Sarti: “Porto i ricordi dentro di me, non appesi alle pareti. Il 3-1 al Real Madrid gioia immensa, meritavamo quella Coppa”

Ospite della nuova puntata di Memorabilia, in onda questa sera alle ore 21 su Inter Channel, è Giuliano Sarti, portiere rivoluzionario.

Ecco le parole rilasciate nell’intervista:

“Sono arrivato quando in squadra già c’erano Burgnich, Facchetti, Picchi e Guarnieri. La difesa era già fatta, bisognava trovare il modo di farsi capire, anche perché non urlavo in continuazione ma semplicemente suggerivo cosa fare. I portieri raramente uscivano dalla porta in quegli anni. Io nel 1954 iniziai a giocare come si gioca adesso, stravolgendo il ruolo del portiere. Nel ’56 da Lo Buono della Lazio presi gol da 50 metri, perché ero un po’ fuori dalla porta come mio solito, ma disattento”.

“Feci il primo provino al Torino, si giocava al Filadelfia. Io avevo un sistema di gioco in cui coordinavo i miei compagni affinché gli avversari tirassero poco in porta, di conseguenza venivo poco impegnato e l’allora presidente mi disse: non so come giochi, non ti ho quasi mai visto parare”.

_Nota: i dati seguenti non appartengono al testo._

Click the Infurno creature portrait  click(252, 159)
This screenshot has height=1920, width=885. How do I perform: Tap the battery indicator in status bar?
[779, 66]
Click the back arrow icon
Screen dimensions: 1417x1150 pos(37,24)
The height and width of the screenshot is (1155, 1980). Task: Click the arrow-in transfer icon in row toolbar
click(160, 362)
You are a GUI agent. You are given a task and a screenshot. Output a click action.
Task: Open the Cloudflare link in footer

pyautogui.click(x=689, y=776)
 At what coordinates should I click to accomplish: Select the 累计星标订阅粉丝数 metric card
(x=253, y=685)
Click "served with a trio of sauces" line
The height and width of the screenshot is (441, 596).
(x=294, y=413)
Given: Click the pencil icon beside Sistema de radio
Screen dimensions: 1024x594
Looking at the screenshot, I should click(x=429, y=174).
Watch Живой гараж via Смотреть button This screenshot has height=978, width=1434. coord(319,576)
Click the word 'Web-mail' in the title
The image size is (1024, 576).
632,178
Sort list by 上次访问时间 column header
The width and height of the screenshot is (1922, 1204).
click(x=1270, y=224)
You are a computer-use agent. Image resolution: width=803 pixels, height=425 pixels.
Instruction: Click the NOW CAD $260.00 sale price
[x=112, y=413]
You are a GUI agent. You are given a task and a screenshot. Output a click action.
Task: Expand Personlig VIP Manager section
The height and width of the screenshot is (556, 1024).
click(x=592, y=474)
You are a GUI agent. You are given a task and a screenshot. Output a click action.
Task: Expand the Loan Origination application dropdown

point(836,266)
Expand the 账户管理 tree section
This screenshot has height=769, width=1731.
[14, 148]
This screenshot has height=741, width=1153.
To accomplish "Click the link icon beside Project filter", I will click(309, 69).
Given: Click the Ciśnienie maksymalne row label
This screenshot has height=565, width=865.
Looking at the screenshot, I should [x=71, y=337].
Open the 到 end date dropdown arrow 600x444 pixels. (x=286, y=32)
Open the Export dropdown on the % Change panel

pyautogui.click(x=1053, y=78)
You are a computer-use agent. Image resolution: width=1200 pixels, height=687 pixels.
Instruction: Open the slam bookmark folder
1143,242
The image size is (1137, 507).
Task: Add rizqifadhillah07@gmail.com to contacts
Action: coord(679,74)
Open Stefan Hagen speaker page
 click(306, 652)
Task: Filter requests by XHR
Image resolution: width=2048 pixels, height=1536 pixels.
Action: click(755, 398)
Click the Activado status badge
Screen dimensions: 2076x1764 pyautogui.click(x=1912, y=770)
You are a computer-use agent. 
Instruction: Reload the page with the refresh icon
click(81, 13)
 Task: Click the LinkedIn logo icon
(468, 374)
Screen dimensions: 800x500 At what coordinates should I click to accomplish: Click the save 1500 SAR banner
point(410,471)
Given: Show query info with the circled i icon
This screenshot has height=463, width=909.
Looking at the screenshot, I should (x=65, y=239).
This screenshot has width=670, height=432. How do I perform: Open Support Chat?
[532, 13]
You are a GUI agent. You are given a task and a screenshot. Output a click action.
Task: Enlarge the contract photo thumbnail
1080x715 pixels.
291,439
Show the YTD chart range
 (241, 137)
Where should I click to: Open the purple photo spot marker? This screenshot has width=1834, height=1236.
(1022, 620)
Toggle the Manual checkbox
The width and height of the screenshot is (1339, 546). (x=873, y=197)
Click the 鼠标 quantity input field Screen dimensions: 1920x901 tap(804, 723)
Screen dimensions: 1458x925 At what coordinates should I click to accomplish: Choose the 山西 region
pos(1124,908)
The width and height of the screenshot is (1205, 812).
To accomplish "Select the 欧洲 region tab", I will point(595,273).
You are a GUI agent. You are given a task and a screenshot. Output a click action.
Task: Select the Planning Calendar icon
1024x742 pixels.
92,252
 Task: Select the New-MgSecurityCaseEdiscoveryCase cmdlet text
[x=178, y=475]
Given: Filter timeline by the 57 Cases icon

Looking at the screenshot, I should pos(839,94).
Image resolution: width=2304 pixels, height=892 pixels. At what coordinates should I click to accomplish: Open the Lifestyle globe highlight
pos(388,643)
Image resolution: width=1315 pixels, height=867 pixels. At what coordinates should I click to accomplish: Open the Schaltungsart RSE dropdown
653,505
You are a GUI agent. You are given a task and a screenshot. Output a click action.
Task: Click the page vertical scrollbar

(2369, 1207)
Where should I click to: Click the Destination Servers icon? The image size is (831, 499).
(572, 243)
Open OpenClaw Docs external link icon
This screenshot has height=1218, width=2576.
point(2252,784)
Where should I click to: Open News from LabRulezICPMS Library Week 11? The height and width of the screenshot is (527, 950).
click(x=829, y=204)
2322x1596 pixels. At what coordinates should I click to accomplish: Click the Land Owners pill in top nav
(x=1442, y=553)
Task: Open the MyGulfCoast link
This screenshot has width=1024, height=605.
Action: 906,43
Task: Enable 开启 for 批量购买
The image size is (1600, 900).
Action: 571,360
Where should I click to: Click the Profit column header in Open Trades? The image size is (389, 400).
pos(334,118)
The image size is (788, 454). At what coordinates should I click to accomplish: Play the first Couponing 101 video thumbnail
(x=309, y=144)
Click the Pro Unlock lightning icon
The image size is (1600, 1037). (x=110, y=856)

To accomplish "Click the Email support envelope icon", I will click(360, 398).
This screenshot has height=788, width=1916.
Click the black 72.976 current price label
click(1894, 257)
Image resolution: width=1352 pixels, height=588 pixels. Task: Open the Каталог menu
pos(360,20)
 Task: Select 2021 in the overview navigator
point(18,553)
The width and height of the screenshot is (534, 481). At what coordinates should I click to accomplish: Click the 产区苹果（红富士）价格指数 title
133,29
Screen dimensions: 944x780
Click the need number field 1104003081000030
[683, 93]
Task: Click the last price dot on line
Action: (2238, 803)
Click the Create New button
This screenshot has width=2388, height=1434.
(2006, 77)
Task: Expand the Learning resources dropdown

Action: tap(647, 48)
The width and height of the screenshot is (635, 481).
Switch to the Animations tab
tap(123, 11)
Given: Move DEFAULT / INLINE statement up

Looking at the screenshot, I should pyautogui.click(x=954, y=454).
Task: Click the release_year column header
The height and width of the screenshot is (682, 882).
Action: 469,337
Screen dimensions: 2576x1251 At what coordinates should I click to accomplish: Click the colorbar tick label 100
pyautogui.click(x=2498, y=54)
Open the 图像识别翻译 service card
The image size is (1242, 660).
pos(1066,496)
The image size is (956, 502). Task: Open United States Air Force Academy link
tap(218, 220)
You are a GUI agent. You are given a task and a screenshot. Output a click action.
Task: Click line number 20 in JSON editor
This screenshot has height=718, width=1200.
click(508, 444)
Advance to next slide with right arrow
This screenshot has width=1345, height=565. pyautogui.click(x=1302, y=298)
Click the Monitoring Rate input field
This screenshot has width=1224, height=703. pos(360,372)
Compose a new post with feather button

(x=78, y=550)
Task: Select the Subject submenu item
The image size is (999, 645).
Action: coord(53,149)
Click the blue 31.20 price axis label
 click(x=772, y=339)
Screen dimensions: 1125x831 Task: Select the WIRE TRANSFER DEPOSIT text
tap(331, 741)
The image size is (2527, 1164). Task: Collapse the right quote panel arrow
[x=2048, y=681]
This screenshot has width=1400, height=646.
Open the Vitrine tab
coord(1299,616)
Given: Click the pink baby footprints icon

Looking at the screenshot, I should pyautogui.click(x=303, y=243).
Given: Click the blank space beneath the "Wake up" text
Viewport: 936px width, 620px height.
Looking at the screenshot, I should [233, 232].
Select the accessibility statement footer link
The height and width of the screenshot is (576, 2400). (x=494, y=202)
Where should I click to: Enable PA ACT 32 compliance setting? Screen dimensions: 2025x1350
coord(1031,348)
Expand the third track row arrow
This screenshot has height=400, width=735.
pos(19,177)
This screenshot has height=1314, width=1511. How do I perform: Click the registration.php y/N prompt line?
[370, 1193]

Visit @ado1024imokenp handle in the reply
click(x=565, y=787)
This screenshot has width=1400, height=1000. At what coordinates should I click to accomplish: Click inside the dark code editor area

 “Eravamo un po’ isolati, il contatto con i tifosi lo si sentiva in campo. Un tifo così dava la soddisfazione di giocare in uno stadio come San Siro, dava una carica eccezionale. Ho passato cinque anni in un ambiente serenissimo, sia per quanto riguarda i tifosi sia per quanto riguarda la società”.

“Era una squadra costruita apposta per sviluppare un certo tipo di gioco. Eravamo così ben assortiti, con Facchetti e Corso che si trovavano a meraviglia. Per noi che giocavamo insieme era bello stare insieme in campo, ci aiutavamo a vicenda per arrivare ad ottenere un risultato”.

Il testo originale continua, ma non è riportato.